- [THE PROBLEM] Copy the records from the line containing "Task: Pick Azure SQL Database under Images" through the line containing "click(x=697, y=28)", swapping "triangle" for "arrow" and leaving everything else unchanged.

- [MATERIAL SUPPLIED]
● ● ● ● ● ● ●

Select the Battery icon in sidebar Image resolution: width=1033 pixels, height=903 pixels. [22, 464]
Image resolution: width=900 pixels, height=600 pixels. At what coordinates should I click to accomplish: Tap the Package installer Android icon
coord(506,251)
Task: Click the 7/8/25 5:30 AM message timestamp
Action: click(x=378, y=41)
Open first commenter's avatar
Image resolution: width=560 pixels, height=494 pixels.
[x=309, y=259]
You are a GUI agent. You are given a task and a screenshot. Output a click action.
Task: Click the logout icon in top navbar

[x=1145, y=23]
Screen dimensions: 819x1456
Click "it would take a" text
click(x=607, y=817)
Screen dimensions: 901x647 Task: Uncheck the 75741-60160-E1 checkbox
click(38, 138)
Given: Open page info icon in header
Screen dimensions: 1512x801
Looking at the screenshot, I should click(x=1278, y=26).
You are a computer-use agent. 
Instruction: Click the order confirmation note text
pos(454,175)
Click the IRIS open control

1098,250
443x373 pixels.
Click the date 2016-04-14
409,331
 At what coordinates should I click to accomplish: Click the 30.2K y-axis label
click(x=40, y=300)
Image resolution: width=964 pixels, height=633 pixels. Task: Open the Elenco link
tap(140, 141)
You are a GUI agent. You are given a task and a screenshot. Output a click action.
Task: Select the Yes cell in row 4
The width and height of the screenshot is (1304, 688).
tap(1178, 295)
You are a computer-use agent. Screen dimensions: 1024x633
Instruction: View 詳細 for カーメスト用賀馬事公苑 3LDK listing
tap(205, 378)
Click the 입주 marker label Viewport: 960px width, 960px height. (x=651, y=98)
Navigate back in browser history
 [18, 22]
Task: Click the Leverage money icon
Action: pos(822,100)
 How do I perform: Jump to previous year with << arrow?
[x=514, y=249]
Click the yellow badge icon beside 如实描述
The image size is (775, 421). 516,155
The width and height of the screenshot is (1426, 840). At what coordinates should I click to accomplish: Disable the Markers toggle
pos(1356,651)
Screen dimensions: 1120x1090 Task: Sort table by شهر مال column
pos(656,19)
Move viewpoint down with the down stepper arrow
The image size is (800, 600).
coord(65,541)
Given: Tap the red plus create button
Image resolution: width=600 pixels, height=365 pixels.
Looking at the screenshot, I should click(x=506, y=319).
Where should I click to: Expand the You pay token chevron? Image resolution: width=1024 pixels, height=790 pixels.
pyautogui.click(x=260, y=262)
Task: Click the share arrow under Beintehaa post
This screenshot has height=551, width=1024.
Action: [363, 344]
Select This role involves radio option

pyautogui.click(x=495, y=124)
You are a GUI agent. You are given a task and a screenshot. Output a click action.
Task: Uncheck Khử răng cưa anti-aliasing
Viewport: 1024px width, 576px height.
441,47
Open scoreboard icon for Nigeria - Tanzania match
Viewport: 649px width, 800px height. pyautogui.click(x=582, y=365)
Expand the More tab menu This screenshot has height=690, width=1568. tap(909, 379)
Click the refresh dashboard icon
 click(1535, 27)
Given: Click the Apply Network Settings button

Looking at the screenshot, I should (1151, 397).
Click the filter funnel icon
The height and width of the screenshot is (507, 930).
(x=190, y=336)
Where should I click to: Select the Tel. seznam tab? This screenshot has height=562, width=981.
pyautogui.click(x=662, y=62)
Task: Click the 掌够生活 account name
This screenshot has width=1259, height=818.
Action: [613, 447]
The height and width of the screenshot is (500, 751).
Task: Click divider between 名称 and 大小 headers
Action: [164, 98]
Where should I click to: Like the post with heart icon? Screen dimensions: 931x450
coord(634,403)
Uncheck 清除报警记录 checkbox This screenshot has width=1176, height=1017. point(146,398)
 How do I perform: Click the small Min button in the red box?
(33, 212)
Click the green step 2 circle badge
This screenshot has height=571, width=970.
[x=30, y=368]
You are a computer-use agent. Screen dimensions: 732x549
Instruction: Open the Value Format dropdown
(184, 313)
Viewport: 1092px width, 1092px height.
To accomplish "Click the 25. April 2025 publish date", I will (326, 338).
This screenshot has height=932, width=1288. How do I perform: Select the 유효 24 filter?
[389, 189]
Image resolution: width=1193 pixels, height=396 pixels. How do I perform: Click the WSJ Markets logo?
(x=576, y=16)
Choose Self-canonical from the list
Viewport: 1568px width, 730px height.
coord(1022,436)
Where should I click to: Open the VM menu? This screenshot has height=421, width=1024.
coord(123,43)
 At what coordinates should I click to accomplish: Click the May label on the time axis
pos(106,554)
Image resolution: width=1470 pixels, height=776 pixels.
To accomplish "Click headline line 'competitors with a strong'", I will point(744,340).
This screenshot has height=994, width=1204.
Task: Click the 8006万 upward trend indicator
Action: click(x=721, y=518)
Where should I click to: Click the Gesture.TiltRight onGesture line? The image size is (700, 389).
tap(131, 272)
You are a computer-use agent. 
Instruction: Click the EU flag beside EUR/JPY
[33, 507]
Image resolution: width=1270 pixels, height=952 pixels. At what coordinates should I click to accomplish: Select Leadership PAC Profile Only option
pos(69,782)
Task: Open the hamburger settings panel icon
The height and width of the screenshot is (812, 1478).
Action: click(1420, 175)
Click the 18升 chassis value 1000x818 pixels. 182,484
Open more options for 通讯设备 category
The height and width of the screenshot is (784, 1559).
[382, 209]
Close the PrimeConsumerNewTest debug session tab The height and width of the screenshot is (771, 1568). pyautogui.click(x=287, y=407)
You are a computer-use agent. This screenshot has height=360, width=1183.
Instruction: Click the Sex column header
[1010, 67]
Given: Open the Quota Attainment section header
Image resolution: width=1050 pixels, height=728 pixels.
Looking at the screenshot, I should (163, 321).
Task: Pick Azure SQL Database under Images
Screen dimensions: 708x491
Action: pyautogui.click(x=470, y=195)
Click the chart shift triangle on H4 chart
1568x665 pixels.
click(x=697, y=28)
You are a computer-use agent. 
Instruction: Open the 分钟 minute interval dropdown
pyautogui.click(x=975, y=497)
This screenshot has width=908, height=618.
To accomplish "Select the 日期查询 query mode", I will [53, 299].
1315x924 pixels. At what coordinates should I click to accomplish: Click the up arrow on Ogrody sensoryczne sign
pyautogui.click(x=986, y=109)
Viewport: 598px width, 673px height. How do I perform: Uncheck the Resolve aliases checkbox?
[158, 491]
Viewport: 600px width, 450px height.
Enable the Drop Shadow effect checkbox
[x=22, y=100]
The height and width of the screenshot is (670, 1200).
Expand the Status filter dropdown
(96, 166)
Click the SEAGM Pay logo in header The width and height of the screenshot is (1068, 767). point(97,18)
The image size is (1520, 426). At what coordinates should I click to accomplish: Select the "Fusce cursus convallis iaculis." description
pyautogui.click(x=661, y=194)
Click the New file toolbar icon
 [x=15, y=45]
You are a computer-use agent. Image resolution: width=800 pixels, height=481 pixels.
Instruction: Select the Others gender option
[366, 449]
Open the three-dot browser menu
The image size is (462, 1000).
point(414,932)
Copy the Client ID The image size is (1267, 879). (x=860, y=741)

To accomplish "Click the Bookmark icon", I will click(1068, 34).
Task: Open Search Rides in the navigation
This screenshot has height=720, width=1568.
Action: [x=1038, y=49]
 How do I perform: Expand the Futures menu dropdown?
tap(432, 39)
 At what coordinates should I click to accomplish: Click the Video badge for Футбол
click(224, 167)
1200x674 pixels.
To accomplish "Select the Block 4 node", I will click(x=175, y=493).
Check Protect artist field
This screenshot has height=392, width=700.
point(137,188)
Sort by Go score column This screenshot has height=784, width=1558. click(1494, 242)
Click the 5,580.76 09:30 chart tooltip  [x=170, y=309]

● ● ● ● ● ● ●

- [THE OUTPUT]
Task: Pick Azure SQL Database under Images
Screen dimensions: 708x491
Action: pyautogui.click(x=470, y=195)
Click the chart shift arrow on H4 chart
1568x665 pixels.
click(x=697, y=28)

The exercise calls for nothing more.